- [Obiettivo del compito]
Copia per intero il brano sui donatori di gameti e sui loro figli biologici, parola per parola e con la stessa punteggiatura.

- [Brano di esercizio]
==*==

Il movimento per porre fine all’anonimato dei donatori di liquido seminale si è interessato principalmente al benessere dei figli e al loro diritto di ricevere informazioni sul loro genitore biologico, anche se si è osservato che anche i donatori potrebbero avere il diritto, a loro volta, di sapere qualcosa sui figli che hanno contribuito a mettere al mondo. ( Raes et al., 2013).
La ricerca si è finora occupata di questioni teoriche, ma difficilmente ha dato voce ai donatori (Daniels et al., 2012), anche perché si è visto che i donatori sono sicuramente meno interessati dei loro figli a conoscere l’identità del parente sconosciuto, a fornirgli informazioni su di sé o ad entrarci in contatto (Purewal e van den Akker, 2009;. Rodino et al 2011 ; Van den Broeck et al, 2013).
Ci sono inoltre differenze tra donatori di ovociti e donatori di spermatozoi: questi ultimi mostrano un livello più elevato di interesse verso i figli biologici rispetto alle donne che hanno donato ovociti (Lampic et al., 2014), anche rispetto ad un potenziale senso di responsabilità.

==*==

- [Voci estratte]
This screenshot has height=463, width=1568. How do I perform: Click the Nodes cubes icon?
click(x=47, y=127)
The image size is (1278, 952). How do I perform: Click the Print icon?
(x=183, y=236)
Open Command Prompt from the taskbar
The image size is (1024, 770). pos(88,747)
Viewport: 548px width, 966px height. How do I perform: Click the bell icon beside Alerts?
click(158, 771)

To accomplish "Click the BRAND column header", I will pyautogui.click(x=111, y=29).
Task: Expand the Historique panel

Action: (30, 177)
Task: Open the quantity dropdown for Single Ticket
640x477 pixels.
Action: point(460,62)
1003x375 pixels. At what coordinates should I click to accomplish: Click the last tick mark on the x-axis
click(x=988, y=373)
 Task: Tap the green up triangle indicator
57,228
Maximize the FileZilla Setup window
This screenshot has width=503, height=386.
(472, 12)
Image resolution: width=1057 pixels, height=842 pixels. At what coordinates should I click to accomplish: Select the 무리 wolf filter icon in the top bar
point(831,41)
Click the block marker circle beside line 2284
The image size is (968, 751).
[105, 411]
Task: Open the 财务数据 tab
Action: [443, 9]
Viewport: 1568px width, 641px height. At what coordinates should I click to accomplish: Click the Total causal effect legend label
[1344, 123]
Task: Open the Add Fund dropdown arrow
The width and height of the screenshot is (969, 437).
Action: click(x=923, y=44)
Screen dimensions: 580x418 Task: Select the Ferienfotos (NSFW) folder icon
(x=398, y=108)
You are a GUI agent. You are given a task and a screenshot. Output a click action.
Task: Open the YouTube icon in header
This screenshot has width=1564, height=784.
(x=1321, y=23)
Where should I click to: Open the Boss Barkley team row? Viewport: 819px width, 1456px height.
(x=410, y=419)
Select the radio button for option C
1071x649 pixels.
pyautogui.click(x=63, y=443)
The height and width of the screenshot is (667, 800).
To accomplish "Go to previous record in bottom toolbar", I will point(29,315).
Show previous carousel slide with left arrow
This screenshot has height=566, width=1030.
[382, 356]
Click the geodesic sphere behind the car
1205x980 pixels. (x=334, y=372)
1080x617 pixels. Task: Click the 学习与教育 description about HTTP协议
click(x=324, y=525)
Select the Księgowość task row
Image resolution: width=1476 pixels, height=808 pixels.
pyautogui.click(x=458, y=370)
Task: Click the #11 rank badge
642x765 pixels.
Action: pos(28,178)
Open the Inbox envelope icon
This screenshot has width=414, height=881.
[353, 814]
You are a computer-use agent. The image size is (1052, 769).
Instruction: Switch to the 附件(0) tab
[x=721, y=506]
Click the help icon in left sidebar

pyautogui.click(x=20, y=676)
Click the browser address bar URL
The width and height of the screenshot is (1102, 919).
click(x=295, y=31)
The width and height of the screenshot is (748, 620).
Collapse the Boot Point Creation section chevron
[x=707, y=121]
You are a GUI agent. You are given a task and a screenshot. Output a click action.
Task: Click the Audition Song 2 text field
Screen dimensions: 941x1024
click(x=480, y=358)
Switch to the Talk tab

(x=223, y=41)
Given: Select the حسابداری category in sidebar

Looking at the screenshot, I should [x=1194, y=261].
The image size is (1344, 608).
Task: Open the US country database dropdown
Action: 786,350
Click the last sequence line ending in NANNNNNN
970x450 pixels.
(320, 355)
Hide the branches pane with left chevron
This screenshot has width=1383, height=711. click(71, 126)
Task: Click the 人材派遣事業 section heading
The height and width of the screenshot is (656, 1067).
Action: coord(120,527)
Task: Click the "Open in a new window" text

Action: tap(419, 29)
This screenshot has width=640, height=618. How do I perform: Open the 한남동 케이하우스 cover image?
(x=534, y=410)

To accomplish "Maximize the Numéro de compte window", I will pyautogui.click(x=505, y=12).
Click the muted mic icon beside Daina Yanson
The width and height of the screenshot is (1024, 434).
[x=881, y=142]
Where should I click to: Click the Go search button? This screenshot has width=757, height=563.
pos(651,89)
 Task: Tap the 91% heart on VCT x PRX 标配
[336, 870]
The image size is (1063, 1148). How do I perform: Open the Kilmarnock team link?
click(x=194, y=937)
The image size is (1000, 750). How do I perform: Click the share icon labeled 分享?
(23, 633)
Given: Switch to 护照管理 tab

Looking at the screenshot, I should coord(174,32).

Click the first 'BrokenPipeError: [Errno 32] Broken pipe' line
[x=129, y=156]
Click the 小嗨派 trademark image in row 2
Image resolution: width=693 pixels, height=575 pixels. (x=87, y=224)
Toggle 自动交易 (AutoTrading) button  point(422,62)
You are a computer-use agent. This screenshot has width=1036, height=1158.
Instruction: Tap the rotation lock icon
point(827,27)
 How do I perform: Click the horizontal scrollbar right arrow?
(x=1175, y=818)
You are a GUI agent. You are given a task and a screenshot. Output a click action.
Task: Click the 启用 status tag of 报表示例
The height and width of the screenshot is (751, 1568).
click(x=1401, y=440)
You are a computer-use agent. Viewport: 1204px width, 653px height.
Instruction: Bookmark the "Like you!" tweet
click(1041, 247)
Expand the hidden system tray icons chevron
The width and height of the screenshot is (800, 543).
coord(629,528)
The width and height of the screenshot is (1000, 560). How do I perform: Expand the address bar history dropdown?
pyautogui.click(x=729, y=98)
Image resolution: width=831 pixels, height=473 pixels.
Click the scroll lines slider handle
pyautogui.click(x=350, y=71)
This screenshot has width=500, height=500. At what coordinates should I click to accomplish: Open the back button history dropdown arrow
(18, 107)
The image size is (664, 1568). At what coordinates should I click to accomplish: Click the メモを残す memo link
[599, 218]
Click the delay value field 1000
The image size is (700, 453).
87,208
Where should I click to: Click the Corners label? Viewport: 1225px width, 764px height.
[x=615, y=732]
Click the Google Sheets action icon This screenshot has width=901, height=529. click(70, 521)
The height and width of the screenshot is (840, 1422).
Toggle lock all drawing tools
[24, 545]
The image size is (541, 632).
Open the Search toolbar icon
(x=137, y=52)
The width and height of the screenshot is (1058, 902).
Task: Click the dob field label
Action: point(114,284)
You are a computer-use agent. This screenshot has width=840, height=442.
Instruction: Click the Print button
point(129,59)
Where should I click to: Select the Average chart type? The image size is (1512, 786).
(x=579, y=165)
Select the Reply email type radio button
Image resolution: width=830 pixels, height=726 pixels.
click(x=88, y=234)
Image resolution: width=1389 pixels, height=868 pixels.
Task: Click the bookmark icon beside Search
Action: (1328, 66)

==*==

- [Risposta scritta]
Il movimento per porre fine all’anonimato dei donatori di liquido seminale si è interessato principalmente al benessere dei figli e al loro diritto di ricevere informazioni sul loro genitore biologico, anche se si è osservato che anche i donatori potrebbero avere il diritto, a loro volta, di sapere qualcosa sui figli che hanno contribuito a mettere al mondo. ( Raes et al., 2013).
La ricerca si è finora occupata di questioni teoriche, ma difficilmente ha dato voce ai donatori (Daniels et al., 2012), anche perché si è visto che i donatori sono sicuramente meno interessati dei loro figli a conoscere l’identità del parente sconosciuto, a fornirgli informazioni su di sé o ad entrarci in contatto (Purewal e van den Akker, 2009;. Rodino et al 2011 ; Van den Broeck et al, 2013).
Ci sono inoltre differenze tra donatori di ovociti e donatori di spermatozoi: questi ultimi mostrano un livello più elevato di interesse verso i figli biologici rispetto alle donne che hanno donato ovociti (Lampic et al., 2014), anche rispetto ad un potenziale senso di responsabilità.